WHAT IS REQUIRED. Only lines holding "agent" are needed; copy each of them from the data below.

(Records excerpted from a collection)
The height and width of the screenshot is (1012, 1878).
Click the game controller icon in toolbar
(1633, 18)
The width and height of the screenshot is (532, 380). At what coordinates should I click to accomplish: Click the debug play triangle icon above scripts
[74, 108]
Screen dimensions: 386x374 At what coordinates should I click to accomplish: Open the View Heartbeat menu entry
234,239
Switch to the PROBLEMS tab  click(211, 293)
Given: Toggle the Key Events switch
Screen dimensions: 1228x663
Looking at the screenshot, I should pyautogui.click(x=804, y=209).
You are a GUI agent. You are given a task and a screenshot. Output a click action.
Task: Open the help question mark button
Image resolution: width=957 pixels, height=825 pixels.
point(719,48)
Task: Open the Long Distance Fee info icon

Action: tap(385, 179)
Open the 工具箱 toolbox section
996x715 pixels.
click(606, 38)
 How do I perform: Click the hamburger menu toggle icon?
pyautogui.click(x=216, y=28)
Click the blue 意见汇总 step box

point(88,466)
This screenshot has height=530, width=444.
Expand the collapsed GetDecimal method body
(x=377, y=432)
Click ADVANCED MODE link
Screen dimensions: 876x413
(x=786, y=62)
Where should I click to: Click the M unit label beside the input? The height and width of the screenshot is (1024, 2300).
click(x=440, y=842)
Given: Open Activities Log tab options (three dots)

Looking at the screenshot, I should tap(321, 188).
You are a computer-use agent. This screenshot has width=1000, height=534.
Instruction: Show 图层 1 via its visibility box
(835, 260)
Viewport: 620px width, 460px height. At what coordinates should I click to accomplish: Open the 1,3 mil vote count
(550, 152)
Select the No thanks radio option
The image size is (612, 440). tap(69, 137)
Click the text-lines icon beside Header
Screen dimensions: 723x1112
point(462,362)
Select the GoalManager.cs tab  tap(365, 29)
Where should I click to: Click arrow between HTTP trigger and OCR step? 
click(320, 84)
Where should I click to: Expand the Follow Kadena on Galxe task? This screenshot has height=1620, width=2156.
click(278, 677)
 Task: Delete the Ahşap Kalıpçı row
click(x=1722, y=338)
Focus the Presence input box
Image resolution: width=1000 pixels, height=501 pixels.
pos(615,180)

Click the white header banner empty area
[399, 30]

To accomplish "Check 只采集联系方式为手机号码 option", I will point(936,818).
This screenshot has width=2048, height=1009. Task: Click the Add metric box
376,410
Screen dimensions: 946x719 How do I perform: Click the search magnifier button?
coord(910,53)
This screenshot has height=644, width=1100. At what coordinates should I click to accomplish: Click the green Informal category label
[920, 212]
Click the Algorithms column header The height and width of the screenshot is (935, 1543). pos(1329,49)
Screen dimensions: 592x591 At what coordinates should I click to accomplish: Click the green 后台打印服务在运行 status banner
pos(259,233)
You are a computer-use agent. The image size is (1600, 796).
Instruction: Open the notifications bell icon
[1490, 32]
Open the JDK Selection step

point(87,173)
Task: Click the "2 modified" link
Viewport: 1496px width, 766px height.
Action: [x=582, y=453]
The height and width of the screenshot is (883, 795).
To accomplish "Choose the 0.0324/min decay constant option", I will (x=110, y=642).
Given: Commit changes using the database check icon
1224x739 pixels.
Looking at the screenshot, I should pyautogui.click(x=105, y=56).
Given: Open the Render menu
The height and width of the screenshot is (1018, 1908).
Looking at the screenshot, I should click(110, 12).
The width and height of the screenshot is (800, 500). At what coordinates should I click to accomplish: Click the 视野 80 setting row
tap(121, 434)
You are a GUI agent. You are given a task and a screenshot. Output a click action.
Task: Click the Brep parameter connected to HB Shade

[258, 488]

ANSWER FOR THE TASK.
You are a GUI agent. You are given a task and a screenshot. Output a click action.
You are a computer-use agent. This screenshot has width=1000, height=534.
You are a computer-use agent. The image size is (1600, 796).
You are a GUI agent. You are given a task and a screenshot. Output a click action.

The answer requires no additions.